Hematological components can include thrombocytopenia, anemia, and leukopenia. Cerebroside accumulation in the bone marrow is thought to decrease platelet production resulting in low platelet count. Similarly, cerebroside accumulation in the spleen is thought to result in an excessive break down of red blood cells resulting in anemia as well as more active removal of white blood cells (WBC) resulting in a low WBC count.
The skeletal components can include bone crisis, the death of bone cells (called avascular necrosis or osteonecrosis), a low bone density compared to normal peak density, pathological bone fracture, and Erlenmeyer flask deformity. Much of these skeletal abnormalities are attributed to the buildup of glucocerebroside-laden macrophages in the bone-marrow where they restrict blood flow and the delivery nutrients and oxygen which can result in intense pain, bone cell necrosis, low bone density, and growth abnormalities.
The diagnosis of Gaucher disease depends upon finding a low GBA1 enzyme level in peripheral blood leukocytes as well as establishing the presence of mutant alleles in the GBA1 gene. Despite the fact that only a blood sample is needed to diagnosis Gaucher disease, some patients undergo unnecessary invasive bone marrow or liver biopsy before making a correct diagnosis. Physician awareness of the signs and symptoms of Gaucher disease can help avoid such mishaps. Moreover, before an accurate diagnosis is made, many patients with an enlarged liver or spleen are told they could have cancer.
Treatment for Gaucher disease falls into two categories, enzyme replacement therapy and substrate reduction therapy. In general, enzyme replacement therapy provides an intravenous infusion containing the enzyme that is deficient or absent in the body. In the case of Gaucher disease, this would be the GBA1 enzyme (also called beta-glucosylceramidase or beta-glucocerebrosidase). The FDA has approved both Cerezyme (imiglucerase) and VPRIV (velaglucerase alfa) for Gaucher disease type 1 and 3 enzyme replacement therapy. Enzyme replacement therapy typically cannot replace an enzyme deficient in the brain due to the blood-brain barrier and therefore is not effective for the treating the central nervous systems problems associated with type 2 and 3 Gaucher disease. Enzyme replacement therapy will help with the “non-brain” signs and symptoms associated with type 3 Gaucher disease, e.g., enlarged organs and skeletal issues.
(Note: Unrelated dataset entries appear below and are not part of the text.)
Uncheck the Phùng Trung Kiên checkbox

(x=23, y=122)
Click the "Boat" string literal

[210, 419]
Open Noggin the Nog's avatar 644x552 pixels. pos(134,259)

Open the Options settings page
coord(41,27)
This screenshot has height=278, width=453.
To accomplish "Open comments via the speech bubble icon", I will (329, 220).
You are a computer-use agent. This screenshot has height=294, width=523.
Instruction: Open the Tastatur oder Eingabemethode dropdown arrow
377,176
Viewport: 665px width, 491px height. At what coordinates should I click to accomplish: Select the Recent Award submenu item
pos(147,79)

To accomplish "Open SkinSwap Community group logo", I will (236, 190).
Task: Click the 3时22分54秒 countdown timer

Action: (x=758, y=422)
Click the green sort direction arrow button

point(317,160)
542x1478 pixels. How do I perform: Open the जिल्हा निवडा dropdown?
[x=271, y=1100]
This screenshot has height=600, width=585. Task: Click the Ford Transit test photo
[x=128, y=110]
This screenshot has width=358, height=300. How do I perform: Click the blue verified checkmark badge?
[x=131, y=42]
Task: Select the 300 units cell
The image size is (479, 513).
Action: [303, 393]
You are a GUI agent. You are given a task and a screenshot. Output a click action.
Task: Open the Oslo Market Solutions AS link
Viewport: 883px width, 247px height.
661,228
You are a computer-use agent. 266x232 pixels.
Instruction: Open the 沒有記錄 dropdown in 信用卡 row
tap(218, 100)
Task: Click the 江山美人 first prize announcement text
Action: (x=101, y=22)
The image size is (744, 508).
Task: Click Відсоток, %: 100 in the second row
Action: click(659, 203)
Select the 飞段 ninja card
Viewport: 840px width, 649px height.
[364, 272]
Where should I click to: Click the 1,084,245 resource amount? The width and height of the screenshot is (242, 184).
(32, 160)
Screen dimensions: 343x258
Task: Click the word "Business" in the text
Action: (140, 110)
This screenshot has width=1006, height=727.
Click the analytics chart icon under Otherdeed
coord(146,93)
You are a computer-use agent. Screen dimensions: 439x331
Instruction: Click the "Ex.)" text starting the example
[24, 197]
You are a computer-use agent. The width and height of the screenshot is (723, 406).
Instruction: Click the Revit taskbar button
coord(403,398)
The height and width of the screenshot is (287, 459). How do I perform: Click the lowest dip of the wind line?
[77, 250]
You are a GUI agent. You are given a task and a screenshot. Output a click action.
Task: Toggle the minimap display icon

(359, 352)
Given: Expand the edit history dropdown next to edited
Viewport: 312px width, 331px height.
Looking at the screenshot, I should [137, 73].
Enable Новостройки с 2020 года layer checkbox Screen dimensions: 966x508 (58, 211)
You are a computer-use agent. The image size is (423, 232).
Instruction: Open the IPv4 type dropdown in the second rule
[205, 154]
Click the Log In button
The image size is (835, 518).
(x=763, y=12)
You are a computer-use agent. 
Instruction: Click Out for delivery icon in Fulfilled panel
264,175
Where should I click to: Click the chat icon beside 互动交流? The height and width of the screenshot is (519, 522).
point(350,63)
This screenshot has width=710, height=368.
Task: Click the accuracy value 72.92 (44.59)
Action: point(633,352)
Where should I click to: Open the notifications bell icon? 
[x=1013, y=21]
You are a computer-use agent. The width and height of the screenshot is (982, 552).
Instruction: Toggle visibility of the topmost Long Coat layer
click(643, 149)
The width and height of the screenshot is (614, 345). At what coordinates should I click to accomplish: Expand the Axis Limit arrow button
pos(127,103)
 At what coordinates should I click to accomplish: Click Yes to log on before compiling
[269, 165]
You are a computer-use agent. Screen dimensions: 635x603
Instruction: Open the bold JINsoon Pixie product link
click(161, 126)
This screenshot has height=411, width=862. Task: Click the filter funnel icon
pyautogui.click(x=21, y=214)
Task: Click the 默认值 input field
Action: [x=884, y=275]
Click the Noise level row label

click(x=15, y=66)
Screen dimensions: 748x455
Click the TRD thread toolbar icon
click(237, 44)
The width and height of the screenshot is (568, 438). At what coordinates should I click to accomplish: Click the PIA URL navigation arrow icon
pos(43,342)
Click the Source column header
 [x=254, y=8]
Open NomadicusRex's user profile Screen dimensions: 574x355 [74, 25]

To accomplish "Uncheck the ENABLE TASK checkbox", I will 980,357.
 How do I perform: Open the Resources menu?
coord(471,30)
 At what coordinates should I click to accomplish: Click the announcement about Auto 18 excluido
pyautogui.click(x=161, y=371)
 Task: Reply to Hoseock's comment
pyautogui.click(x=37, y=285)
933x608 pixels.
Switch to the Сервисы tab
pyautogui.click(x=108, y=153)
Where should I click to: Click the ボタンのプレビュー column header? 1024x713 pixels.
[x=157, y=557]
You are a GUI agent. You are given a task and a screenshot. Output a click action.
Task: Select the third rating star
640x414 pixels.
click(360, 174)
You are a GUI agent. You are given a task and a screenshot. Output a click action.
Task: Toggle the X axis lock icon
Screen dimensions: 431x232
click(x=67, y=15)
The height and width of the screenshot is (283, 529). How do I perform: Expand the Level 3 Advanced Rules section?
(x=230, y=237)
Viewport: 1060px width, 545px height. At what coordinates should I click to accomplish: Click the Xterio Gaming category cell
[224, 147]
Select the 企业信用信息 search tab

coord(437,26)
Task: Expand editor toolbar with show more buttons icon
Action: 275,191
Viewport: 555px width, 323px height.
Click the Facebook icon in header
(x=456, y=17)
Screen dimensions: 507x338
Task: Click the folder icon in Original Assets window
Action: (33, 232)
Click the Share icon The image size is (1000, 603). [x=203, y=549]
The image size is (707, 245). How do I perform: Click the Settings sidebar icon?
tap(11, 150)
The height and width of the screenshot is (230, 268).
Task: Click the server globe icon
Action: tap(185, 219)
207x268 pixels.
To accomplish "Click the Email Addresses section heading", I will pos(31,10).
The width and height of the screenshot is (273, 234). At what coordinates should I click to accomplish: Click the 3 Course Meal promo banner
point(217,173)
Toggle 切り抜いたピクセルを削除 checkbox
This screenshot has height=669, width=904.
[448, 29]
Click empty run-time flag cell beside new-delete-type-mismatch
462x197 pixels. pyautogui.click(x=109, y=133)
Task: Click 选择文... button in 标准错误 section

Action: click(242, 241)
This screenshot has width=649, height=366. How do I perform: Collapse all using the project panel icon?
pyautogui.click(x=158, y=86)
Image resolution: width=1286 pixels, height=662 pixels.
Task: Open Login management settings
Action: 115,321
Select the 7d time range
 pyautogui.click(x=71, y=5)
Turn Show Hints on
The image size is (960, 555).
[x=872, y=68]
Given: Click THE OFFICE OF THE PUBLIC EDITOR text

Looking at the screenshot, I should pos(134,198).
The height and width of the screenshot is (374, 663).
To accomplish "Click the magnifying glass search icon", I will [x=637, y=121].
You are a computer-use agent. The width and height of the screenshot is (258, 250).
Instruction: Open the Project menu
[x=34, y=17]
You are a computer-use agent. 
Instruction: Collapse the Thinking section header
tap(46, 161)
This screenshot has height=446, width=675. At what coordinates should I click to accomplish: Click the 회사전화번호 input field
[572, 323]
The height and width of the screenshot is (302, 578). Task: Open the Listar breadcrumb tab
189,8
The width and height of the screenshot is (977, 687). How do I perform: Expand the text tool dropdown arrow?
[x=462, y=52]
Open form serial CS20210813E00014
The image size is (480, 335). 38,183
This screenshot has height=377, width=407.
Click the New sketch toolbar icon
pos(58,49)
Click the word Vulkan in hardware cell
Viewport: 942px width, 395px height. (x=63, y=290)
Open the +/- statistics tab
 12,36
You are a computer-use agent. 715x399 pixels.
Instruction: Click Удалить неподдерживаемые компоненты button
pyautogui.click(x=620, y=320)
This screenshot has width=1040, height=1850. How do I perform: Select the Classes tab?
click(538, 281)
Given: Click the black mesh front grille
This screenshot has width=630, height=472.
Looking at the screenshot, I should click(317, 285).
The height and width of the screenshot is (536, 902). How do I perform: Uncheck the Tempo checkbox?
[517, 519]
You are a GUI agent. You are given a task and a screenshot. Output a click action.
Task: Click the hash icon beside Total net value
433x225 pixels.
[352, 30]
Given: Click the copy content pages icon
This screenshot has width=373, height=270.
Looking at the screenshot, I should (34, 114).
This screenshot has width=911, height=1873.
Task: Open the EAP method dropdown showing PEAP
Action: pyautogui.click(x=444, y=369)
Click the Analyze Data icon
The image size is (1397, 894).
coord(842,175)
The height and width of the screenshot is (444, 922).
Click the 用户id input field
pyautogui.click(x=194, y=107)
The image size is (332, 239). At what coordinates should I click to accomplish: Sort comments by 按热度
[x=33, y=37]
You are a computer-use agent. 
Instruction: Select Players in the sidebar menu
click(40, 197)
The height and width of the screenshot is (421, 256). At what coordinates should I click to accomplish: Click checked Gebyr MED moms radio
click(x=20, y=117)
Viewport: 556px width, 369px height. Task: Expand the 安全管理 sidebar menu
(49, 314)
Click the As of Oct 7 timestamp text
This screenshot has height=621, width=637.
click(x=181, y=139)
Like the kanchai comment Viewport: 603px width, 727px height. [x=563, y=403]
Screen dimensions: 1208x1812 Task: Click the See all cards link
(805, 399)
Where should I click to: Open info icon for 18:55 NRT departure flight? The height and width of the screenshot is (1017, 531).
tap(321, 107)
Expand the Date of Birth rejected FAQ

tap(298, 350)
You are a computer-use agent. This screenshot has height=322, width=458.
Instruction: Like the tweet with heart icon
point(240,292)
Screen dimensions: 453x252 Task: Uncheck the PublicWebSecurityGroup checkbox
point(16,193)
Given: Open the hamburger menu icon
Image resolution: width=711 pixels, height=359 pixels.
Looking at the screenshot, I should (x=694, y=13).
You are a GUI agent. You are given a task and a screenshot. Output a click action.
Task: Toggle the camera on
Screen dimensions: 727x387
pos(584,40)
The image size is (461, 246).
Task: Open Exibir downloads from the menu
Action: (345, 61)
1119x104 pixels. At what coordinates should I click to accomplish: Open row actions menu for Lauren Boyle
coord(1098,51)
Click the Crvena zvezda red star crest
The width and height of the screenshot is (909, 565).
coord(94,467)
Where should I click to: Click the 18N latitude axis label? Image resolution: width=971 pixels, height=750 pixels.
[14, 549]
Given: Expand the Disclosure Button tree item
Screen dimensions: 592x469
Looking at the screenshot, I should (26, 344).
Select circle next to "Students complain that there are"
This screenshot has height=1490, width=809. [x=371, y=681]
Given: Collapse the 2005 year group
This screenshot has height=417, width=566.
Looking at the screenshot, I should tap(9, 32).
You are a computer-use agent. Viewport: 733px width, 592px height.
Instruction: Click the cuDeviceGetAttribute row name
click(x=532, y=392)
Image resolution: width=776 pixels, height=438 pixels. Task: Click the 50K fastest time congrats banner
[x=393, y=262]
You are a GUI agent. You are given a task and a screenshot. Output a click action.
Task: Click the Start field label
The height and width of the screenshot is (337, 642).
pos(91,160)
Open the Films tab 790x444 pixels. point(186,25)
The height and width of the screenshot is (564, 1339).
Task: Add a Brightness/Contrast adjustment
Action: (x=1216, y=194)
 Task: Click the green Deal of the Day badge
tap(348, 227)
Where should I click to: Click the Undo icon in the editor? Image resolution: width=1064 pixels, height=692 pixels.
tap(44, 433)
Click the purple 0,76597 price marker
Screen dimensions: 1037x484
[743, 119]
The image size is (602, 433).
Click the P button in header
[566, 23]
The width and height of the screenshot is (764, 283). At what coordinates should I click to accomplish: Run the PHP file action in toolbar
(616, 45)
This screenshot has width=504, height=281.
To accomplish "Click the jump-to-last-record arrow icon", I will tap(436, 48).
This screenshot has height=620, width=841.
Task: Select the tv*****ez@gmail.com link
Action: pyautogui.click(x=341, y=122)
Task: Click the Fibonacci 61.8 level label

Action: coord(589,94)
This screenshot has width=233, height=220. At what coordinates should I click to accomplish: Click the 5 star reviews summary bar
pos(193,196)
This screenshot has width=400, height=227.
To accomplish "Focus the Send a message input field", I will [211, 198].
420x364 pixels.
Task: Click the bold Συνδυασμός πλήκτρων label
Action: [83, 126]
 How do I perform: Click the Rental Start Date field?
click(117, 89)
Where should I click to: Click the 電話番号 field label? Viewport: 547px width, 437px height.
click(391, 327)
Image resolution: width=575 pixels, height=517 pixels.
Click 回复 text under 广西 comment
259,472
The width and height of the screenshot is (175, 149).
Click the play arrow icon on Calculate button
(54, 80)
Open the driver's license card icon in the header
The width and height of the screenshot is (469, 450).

Enzyme replacement therapy does not correct the underlying genetic defect and acts only to relieve signs, symptoms and ongoing damage caused by the accumulation of toxins. Moreover, it is possible to develop antibodies to the replacement enzyme.
Substrate reduction therapy is an orally administered small-molecule drug (not protein) that relies on a strategy distinct from that of enzyme replacement therapy. In substrate reduction therapy the goal is to reduce the levels of a substrate such that toxic accumulation of the substrate’s subsequent degradative product is diminished to a level that is clinically less toxic. In the case of Gaucher disease, the goal is to use substrate reduction therapies that can inhibit the first committed step in glycosphingolipid biosynthesis. There are two FDA-approved substrate reduction therapy drugs to treat patients with Gaucher disease, i.e., Cerdelga (eliglustat) and Zavesca (miglustat). Cerdelga, a glucosylceramide synthase inhibitor, does not effectively cross the blood-brain barrier is indicated only for type 1 Gaucher disease. It is not yet known if Cerdelga is safe or effective in children. Miglustat can cross the blood-brain barrier and could, therefore, be potentially beneficial for type 2 and 3 Gaucher disease. Nevertheless, miglustat is currently indicated only for the treatment mild to moderate type 1 Gaucher disease only in adults.